Finding the truth will help develop the single most job-creating bill: close the FDIC and provide Safe Banking.

After listening to the testimonies before the FCIC from the FDIC and other regulatory agencies today, it is very obvious that the primary goal of the FDIC is to minimize the cost to the Deposit Insurance Fund (DIF)

So, what is the best policy for the FDIC to achieve its goal of minimizing the cost to the DIF?  The answer is to pick one bank and to let it acquire the rest of the banks.  The DIF will then have no cost as long as the single existing gigantic bank remains solvent.  The FDIC goal will then lead to a recommendation to the Congress to close this gigantic bank while it remains solvent! 

The FDIC goal is thus very weird.  It simply ignores the antitrust laws, the panic it spreads, and the systemic risk it creates while unconstitutionally usurping (indeed destroying) the hard-earned private capital invested in the closed rival banks. 

Indeed, the FDIC goal since its existence has led to fewer banks that are growing larger over time with arranged acquisitions of rival banks (big and small).  Extrapolating this current reality into the future should show that the U.S. will ultimately have one gigantic bank after it takes over the rest.    
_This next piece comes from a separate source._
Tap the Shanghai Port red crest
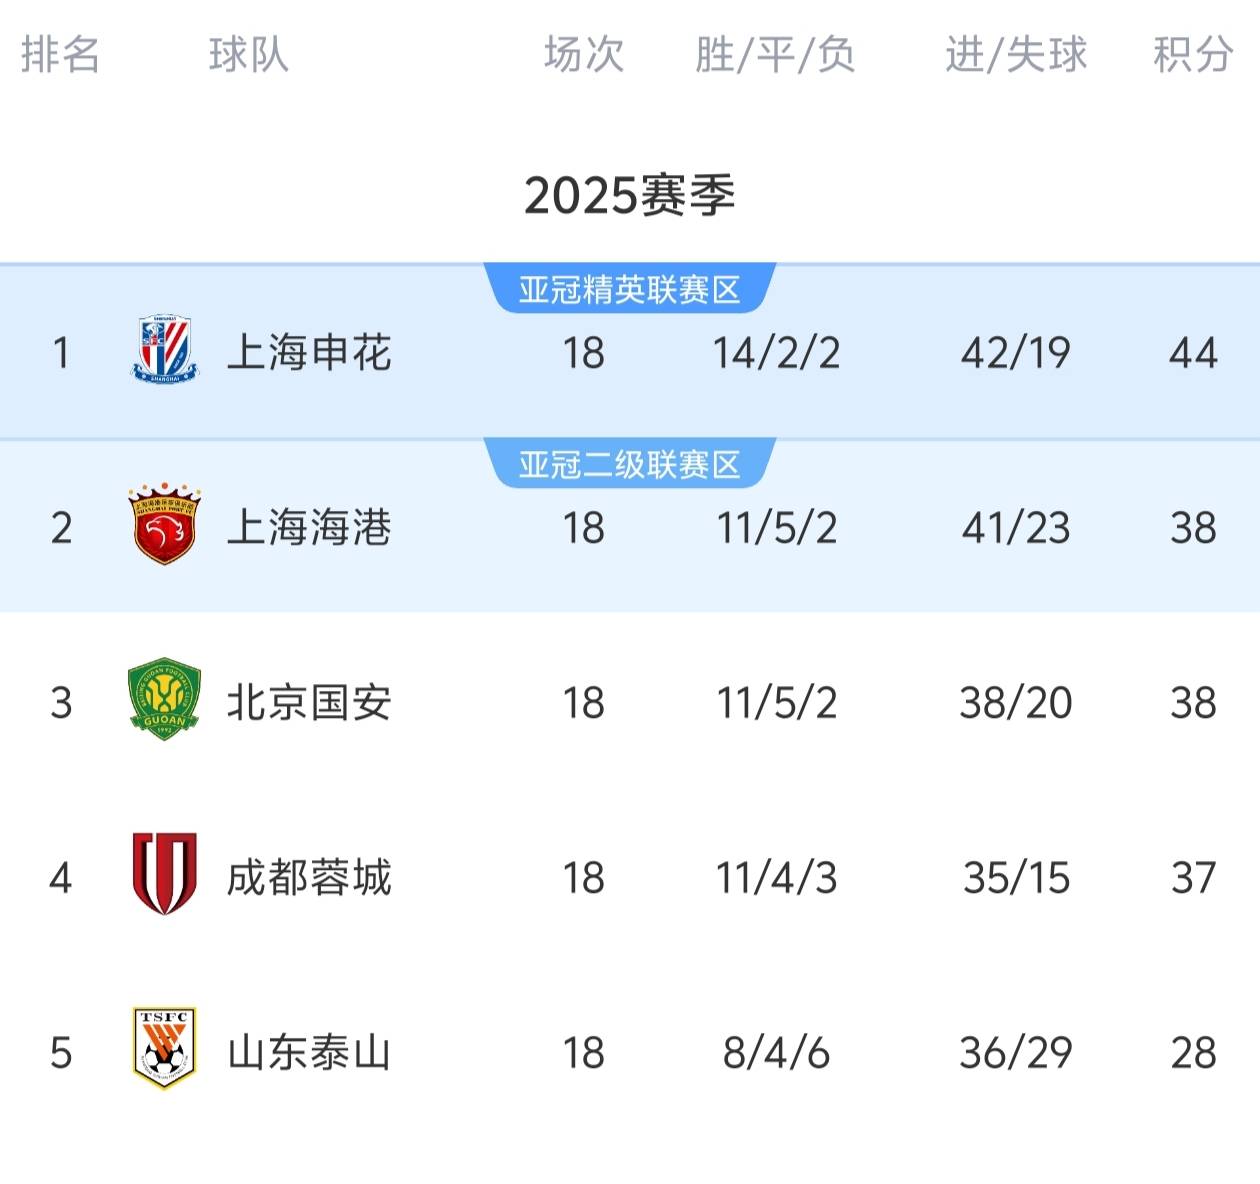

The Congress cannot obviously follow the FDIC advice to close the last remaining largest bank, simply to reduce the cost to the DIF.  The Congress will rather follow the anti-trust laws to break the largest remaining bank, and even contemplate closing the FDIC that has pursued for an unsustainable goal leading to a nightmarish predicament. 

Given the above potential reality in the future, what is optimal policy for the Congress now?  The answer is to close the FDIC now and to provide Safe Banking to investors at the lowest possible cost to taxpayers and highest possible growth in capital as well as economic growth. 

Closing the FDIC now will obviate the ongoing unconstitutional usurpation of the hard-earned private capital invested in banks being closed by the FDIC to accomplish its unsustainable goal.  Closing the FDIC now will also prevent formation of one unwanted gigantic bank with no competition.  

The above argument should make it clear that the FDIC goal is the source of unconstitutional usurpation (destruction) of hard earned private capital, cause of investor panics and systemic risk leading to flow of funds to government bonds and decimation of investments in the risky real projects that generate employment.

So the single most compelling job-creating bill feasible now is to have Safe Banking without Federal deposit insurance.  This bill that should be enacted urgently to rejuvenate the trust in U.S. banking and finance that had once made the nation the most favored destination of private capital for economic growth and prosperity.